**** THE RECORDS ****

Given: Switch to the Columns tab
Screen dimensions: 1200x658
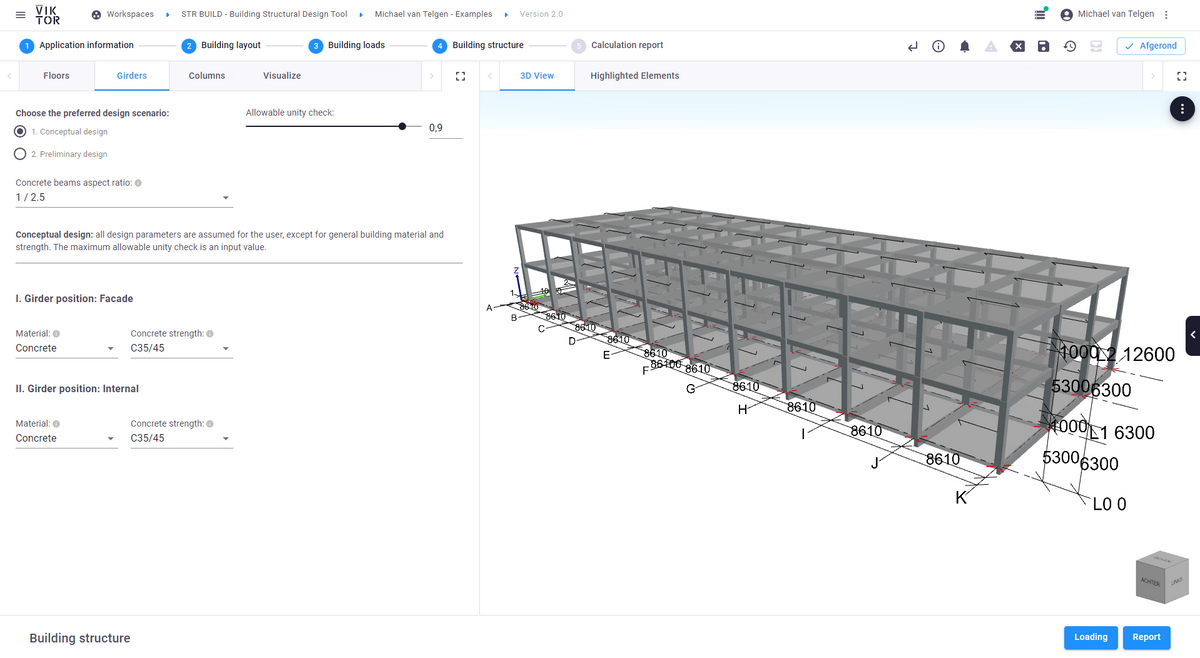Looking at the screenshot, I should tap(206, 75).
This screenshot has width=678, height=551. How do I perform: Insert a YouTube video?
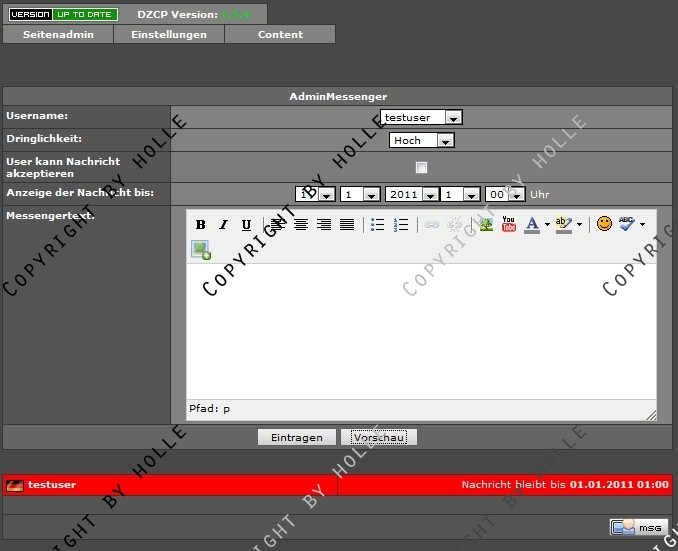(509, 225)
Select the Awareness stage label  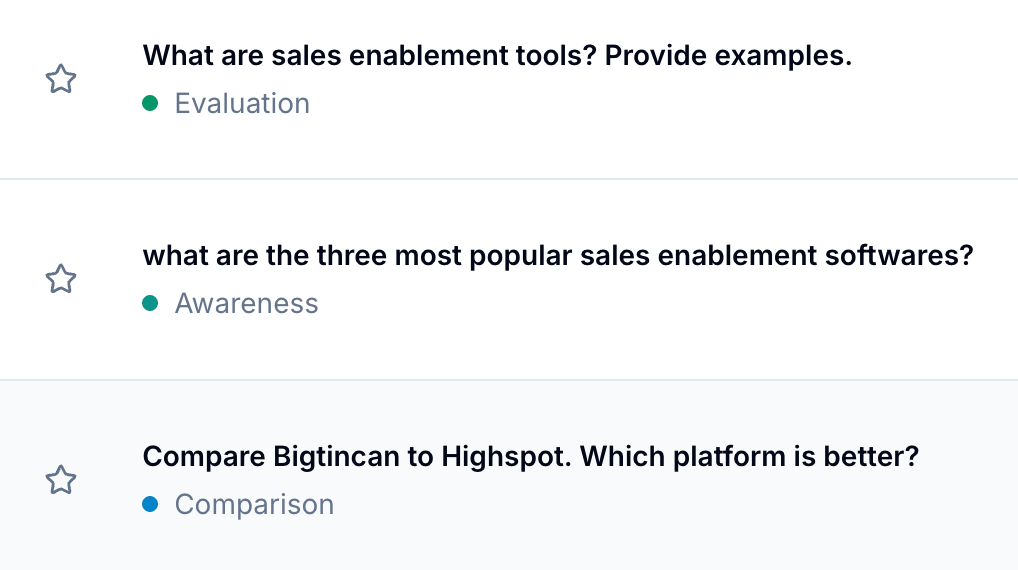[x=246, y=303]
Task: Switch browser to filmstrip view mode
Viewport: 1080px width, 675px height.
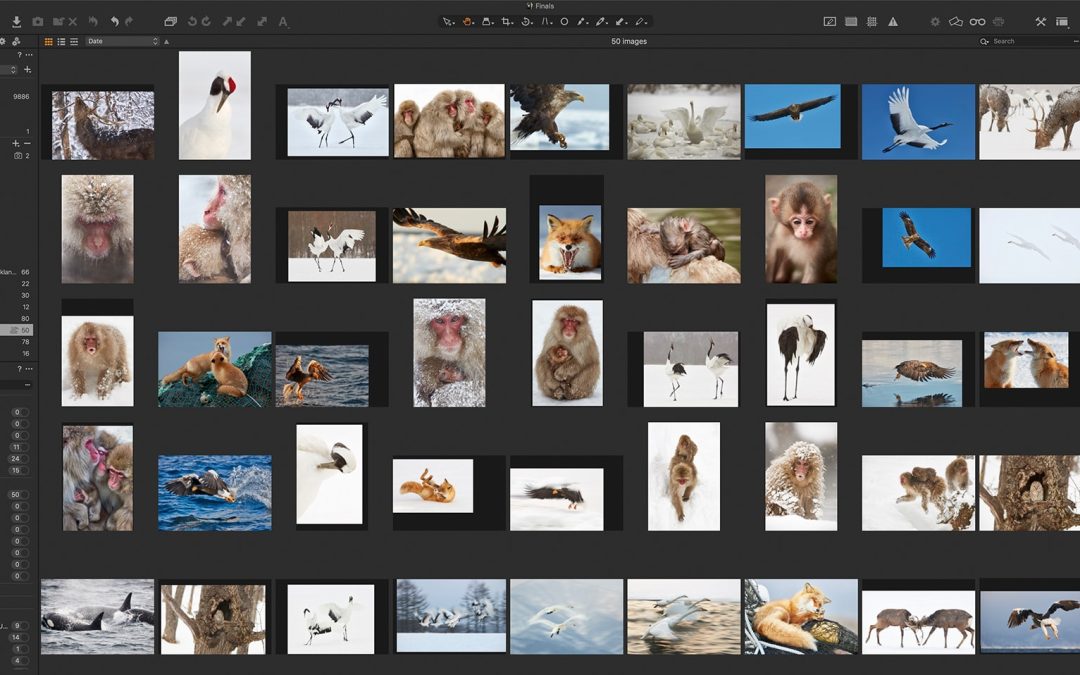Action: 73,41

****

◆ **ACTIVITY**
The required output is an exact copy of the lines from the one with "Task: Switch browser to filmstrip view mode" through the final line of the data above, with pictures removed.

◆ **SOLUTION TO THIS PROBLEM**
Task: Switch browser to filmstrip view mode
Viewport: 1080px width, 675px height.
Action: 73,41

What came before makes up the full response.